All the Way... A Decade of Song is the first English-language greatest hits album by Canadian singer Celine Dion. Released by Sony Music Entertainment on 12 November 1999, it features nine previously released songs on most editions and seven new recordings on all editions. Dion worked on new tracks mainly with David Foster. Other producers include Max Martin, Kristian Lundin, Robert John "Mutt" Lange, James Horner, and Matt Serletic. It is the best-selling greatest hits album in the US during the Nielsen SoundScan era. All the Way... A Decade of Song has sold over 22 million copies worldwide, including over nine million in the United States, five million in Europe, two million in Japan and one million units in Canada.
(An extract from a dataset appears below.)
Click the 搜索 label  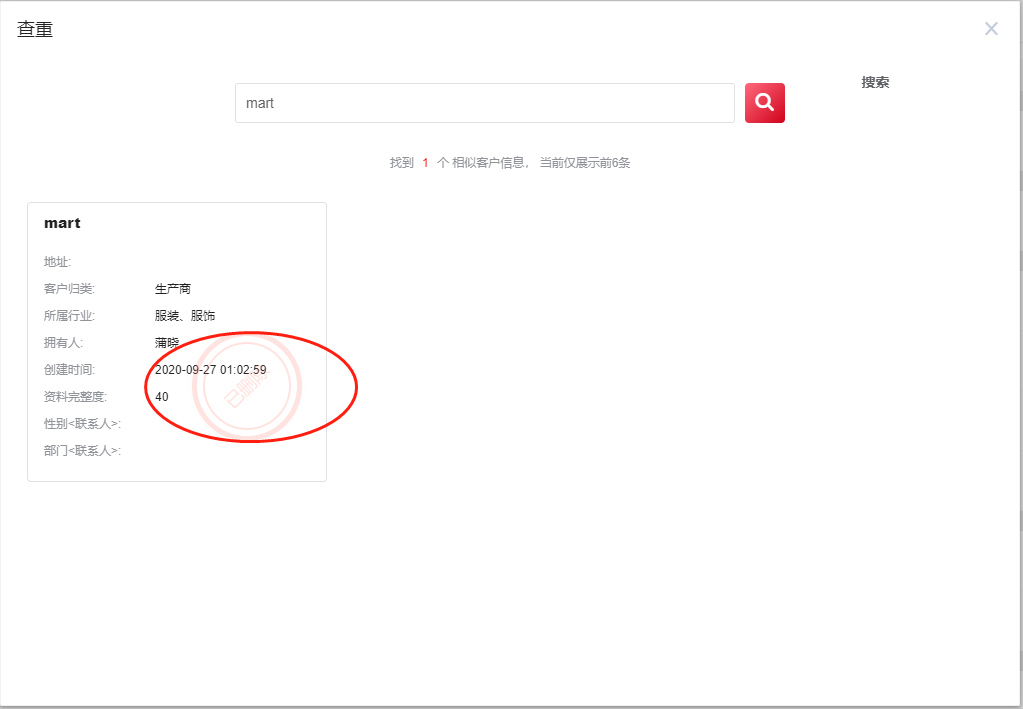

All the Way... A Decade of Song garnered mostly positive reviews from music critics. Out of all of the new recordings, they especially praised the first uptempo single "That's the Way It Is" and a ballad "If Walls Could Talk". The album became a commercial success throughout the world and peaked at number one in every major music market around the globe. It placed at No. 7 on the US Billboard 200 Year-End Chart in the year 2000 and placed at No. 26 on the US Billboard 200 Decade-End chart.

Background
After ten years of standing in the spotlight, Celine Dion decided to go on vacation. "I'm looking forward to having no schedule, no pressure, to not caring about whether it's raining or not, just visiting with family and friends, cooking at home, trying to seriously have a child. I want no pressure for a while," she said. Before Dion embarked on her two-year respite from the music industry beginning 1 January 2000, she prepared All the Way... A Decade of Song to cap a ten-year period in which she had sold over 100 million records worldwide. In the '90s, Dion transformed herself from a regional Canadian success into one of the world's most successful pop artists. In that time, she released six English-language albums, from 1990's Unison to All the Way... A Decade of Song, and six newly recorded French albums, picking up numerous awards, including five Grammys.
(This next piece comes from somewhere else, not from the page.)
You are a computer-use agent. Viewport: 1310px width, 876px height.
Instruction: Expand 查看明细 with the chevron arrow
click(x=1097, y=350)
The process of putting together All the Way... A Decade of Song was laborious for all involved, from balancing the number of hits and new songs to ensuring that each of the latest tracks showed a new side of Dion. "We had hourly conversations, back and forth, about what the combination should be," said John Doelp, the album's co-executive producer. He added, "We wanted to make sure we had some new sounds and that we were able to go to new places". Co-executive producer Vito Luprano added: "The first idea was to record three new songs, then Dion said, 'Let's go for five,' her lucky number. But we had so many great songs coming in that we ended up recording nine. Out of that, we decided to go with seven".

Content

Album

All the Way... A Decade of Song contains nine greatest hits (ten on the Japanese version) with seven new songs in one single-disc package. Collaborators include Max Martin; Robert John "Mutt" Lange; James Horner and Will Jennings, who wrote "My Heart Will Go On"; French songwriter/producer Luc Plamondon; Diane Warren; and David Foster. The Jennings/Horner track "Then You Look at Me" was also placed in December 1999 on the film soundtrack Bicentennial Man, starring Robin Williams; and Plamondon's "Live (for the One I Love)", which has been translated from its original French version "Vivre", appeared in February 2000 on the French stage-show album Notre-Dame de Paris.
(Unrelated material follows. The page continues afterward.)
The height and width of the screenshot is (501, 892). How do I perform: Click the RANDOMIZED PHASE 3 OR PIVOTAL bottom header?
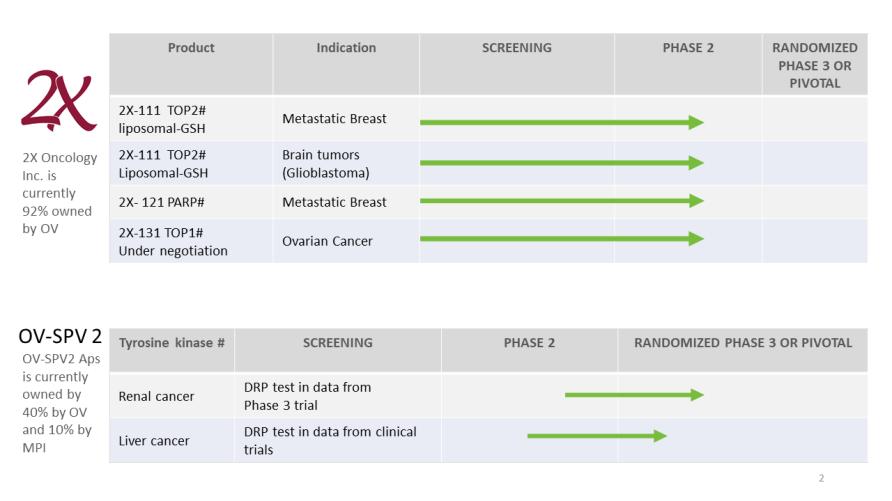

The first single, "That's the Way It Is" is an optimistic uptempo song, co-written and co-produced by Max Martin, best known for his work with young pop artists. Other highlights on All the Way... A Decade of Song include a remake of Roberta Flack's "The First Time Ever I Saw Your Face", which Dion has performed acoustically in her Let's Talk About Love World Tour; the Robert John "Mutt" Lange ballad "If Walls Could Talk", with Shania Twain on background vocals; the power ballad "I Want You to Need Me" from Diane Warren; another, orchestrated power ballad "Then You Look at Me;" and a song Dion and René Angélil were married to, "All the Way", here in a virtual duet with Frank Sinatra.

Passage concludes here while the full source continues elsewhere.